━━━━━ EXCERPT ━━━━━
Bookings through Meituan Travel have helped to lift Meituan-Dianping’s valuation to about $30 billion in its most recent investment round, when Priceline, the world leader in online travel by sales, purchased a $450 million stake.

Meituan Travel boasts that it already outranks its rivals in room nights sold in the Chinese market and that it is the largest vendor of tickets for domestic attractions and excursions. It also claims to provide the most travel guides for people holidaying abroad.

That kind of traction must alarm Ctrip, which is actually a co-investor with Tencent in Tongcheng-Elong, another online platform targeting mid-tier tourists, which is set for an IPO in Hong Kong later this year.

Tongcheng-Elong relies heavily on Tencent’s payment and messaging services for much of its market, including WeChat, China’s dominant social media app. The danger for travel and tourism pure plays like Ctrip is that WeChat is now so all-encompassing that it walls in its customers completely, likewise capturing their spending on travel.

As online travel agents chase China’s Millennials, another key battleground is smartphones, where the massive majority of travel bookings over the internet are bought and paid for. And here, another powerful player joins the fray: Alibaba, China’s king of e-commerce.

Alibaba rose to prominence with its online marketplaces but the popularity of Alipay, the mobile payments app owned by its affiliate Ant Financial, has given it a new bridgehead into the travel sector.

While Tencent is muscling in on tourism through its power in social media, Alibaba’s bet is that e-commerce and offline shopping are merging, providing an integrated foundation for spending on travel.

Fliggy – Feizhu, or “flying piggy” in Chinese – also draws on a user base of more than 550 million monthly users for Alipay, which has given it the heft to do deals with global brands like Lufthansa, Marriott and American Airlines. And in the same way that Alibaba promotes its online marketplaces as storefronts for other brands, Fliggy makes a virtue of the marketing and data analytics that help travel firms to connect better with their customers (rather than risk losing contact with them through the involvement of intermediaries like Ctrip).

Fliggy has been focusing on outbound tourism because another part of the deal with its travel partners is that they accept payment with Alipay, pushing up acceptance of the app overseas.

Already, about 65% of Chinese travellers rely on mobile payment apps to buy items on holiday, compared to just 11% of non-Chinese tourists, according to a survey from Alipay this year.

Keeping it social

Some of the other competitors for Ctrip include review sites such as Mafengwo and Qyer, which offer a huge selection of user-generated content incorporating profiles of attractions, travel diaries and photos, and downloads of professionally produced guidebooks.

Both platforms started out as social networks that helped people to choose between travel options (customers on Mafengwo still look through an average of 19 hotels before making their decision for an overseas trip, the company reports). Their offer now extends much further, including location-based features that pinpoint “things to do” in the destinations once holidaymakers arrive and help them to find services such as portable WiFi, flight pickups or carpooling.
━━━━━ SOURCE MATERIAL ━━━━━
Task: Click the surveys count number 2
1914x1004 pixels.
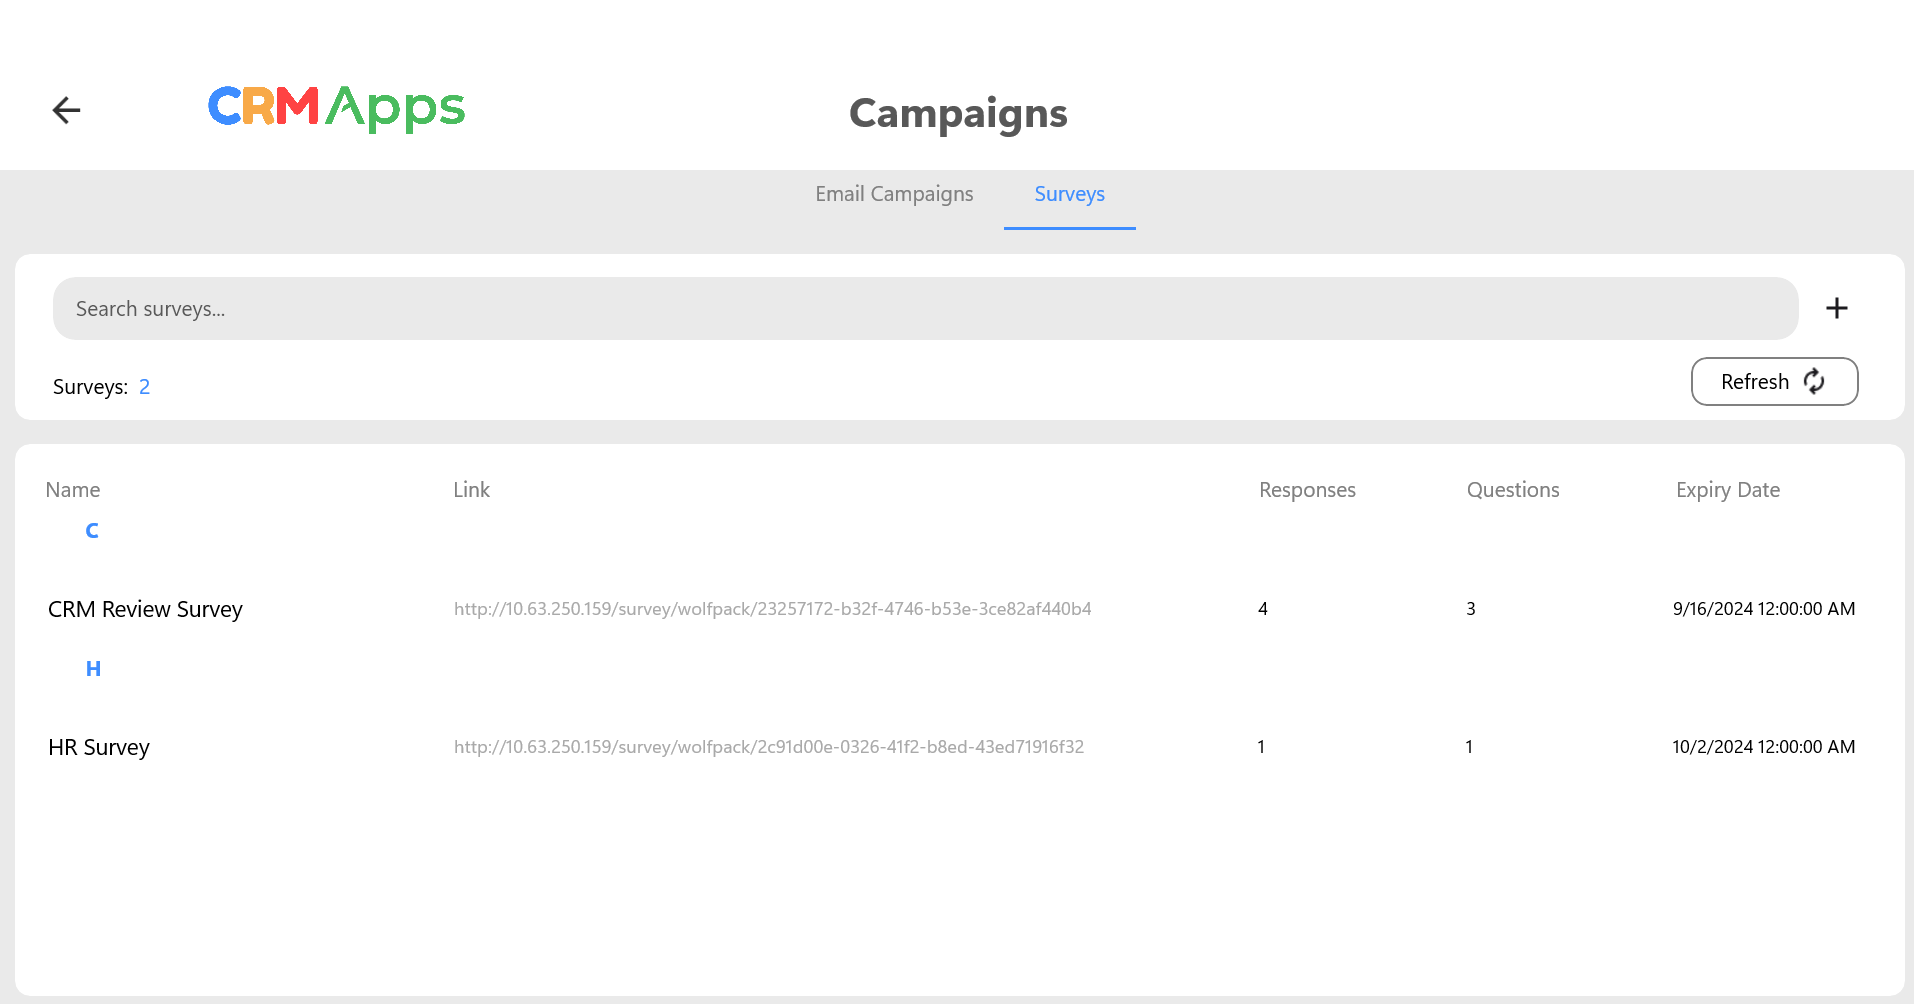Action: click(144, 387)
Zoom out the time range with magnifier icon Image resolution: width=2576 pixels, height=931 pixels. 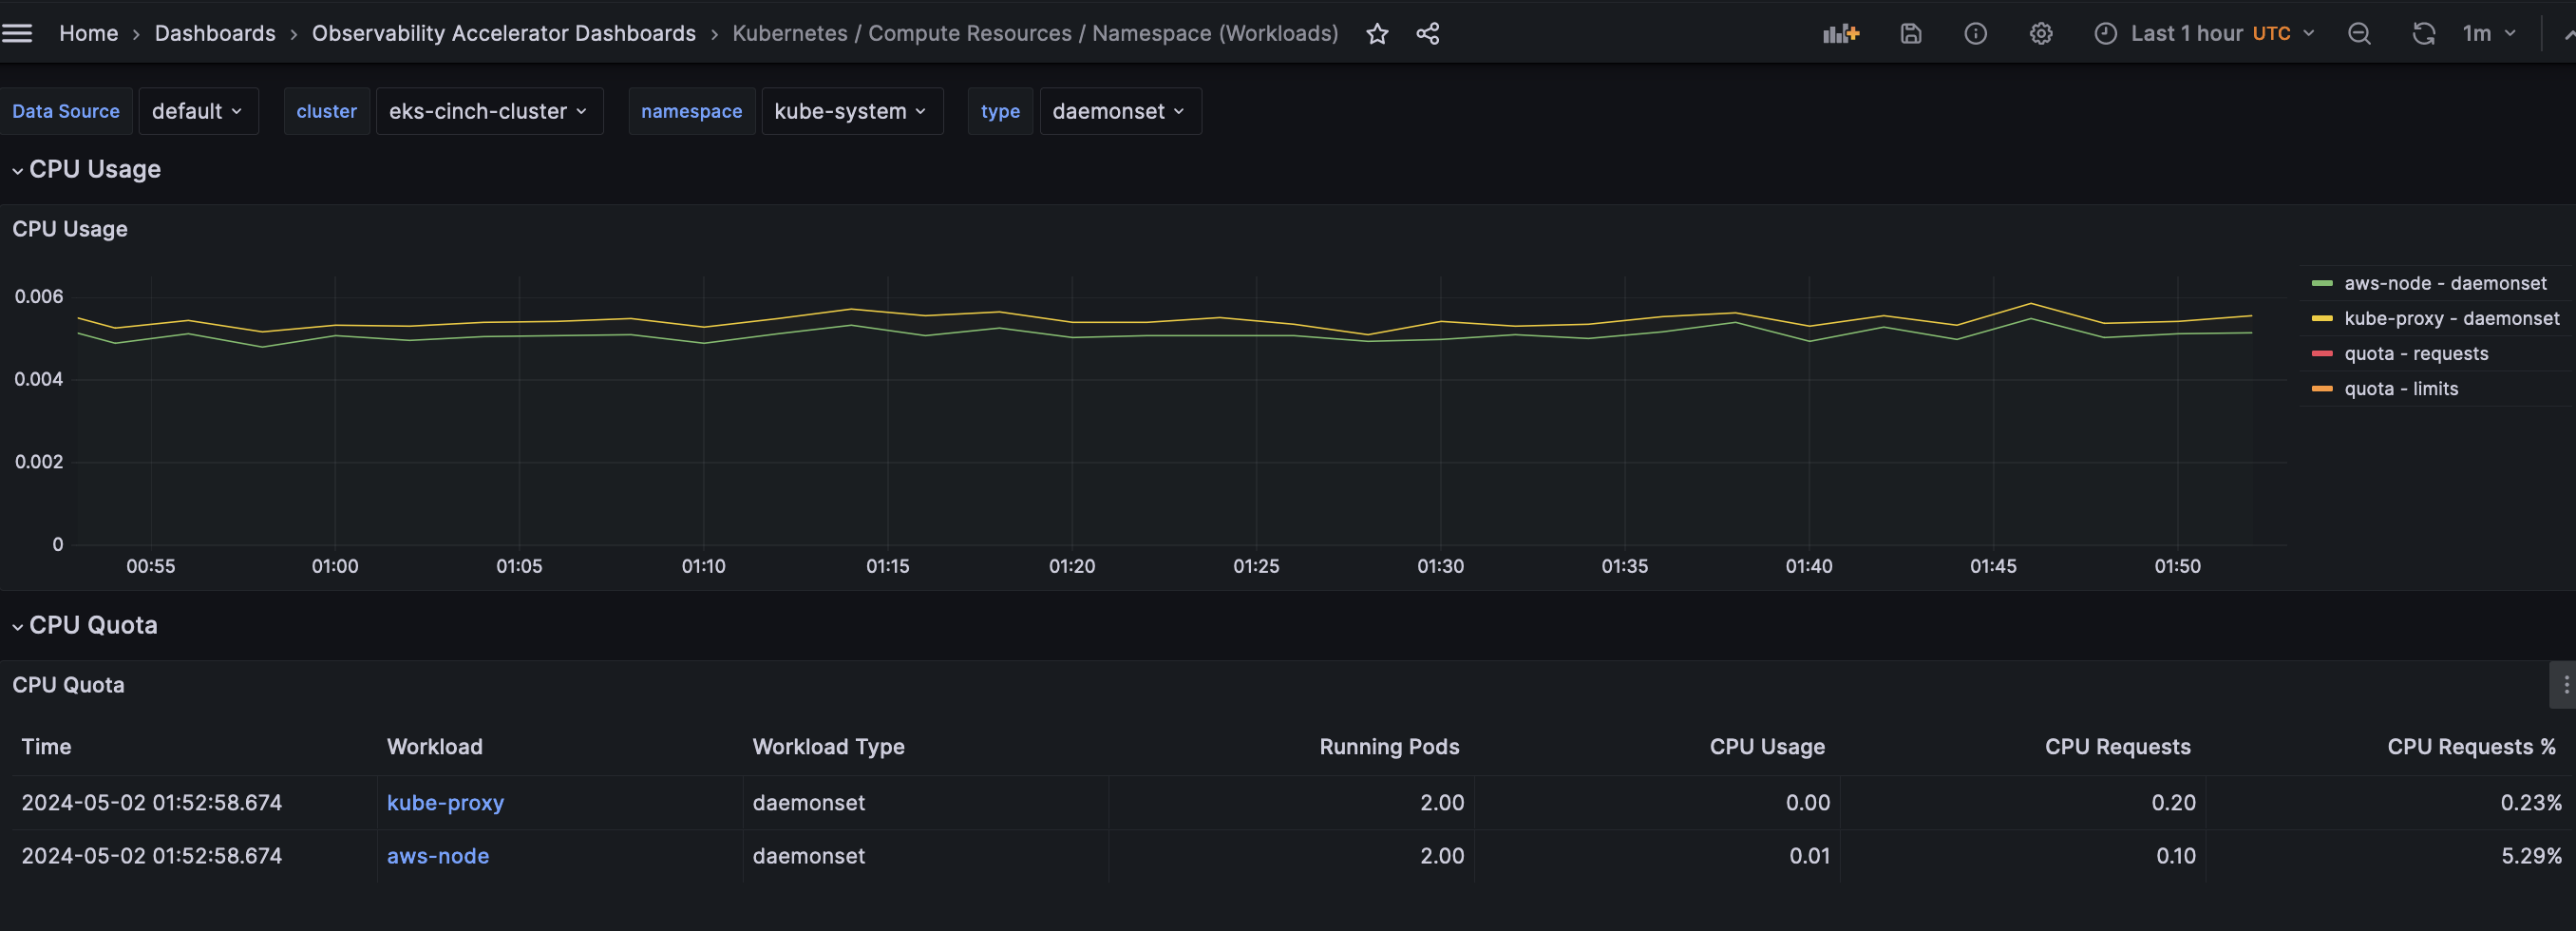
━━━━━
Update the excerpt on China's online travel market from "Fliggy has been" up to and including "the app overseas.", putting "international travel" in place of "outbound tourism". This data comes from a different source than the excerpt on China's online travel market.

SOLUTION FOR THIS PROBLEM:
Fliggy has been focusing on international travel because another part of the deal with its travel partners is that they accept payment with Alipay, pushing up acceptance of the app overseas.